Data entries
++++++++
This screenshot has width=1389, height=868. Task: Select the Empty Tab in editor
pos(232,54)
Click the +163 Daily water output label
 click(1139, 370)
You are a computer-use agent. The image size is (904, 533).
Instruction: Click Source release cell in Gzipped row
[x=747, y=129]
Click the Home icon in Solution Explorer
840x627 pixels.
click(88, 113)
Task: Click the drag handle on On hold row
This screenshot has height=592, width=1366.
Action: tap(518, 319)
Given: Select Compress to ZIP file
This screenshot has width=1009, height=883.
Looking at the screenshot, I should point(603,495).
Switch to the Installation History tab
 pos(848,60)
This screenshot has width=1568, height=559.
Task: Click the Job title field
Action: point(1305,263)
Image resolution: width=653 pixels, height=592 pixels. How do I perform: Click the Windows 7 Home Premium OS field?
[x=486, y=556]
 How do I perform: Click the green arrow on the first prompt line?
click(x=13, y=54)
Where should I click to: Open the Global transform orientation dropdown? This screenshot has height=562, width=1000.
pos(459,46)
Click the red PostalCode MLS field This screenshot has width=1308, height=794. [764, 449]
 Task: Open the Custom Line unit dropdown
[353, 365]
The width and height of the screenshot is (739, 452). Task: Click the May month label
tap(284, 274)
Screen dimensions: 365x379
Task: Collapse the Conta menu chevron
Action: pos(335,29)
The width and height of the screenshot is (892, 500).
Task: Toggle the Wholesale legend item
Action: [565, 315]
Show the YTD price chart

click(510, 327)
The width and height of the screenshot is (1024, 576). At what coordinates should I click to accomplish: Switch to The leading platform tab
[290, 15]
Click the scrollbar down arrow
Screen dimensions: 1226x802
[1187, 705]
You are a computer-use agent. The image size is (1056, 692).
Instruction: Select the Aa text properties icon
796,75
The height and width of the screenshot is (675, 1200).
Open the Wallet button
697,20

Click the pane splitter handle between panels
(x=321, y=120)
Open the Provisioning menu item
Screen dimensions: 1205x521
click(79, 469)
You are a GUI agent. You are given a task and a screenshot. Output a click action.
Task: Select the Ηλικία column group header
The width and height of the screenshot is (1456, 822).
++++++++
**WORK REQUEST:** Your reply should consist only of the lines from the one containing "Click the scrollbar down arrow" through the last line of the records, each reproduced exactly.

**EXERCISE RESPONSE:**
Click the scrollbar down arrow
Screen dimensions: 1226x802
[1187, 705]
You are a computer-use agent. The image size is (1056, 692).
Instruction: Select the Aa text properties icon
796,75
The height and width of the screenshot is (675, 1200).
Open the Wallet button
697,20

Click the pane splitter handle between panels
(x=321, y=120)
Open the Provisioning menu item
Screen dimensions: 1205x521
click(79, 469)
You are a GUI agent. You are given a task and a screenshot. Output a click action.
Task: Select the Ηλικία column group header
The width and height of the screenshot is (1456, 822).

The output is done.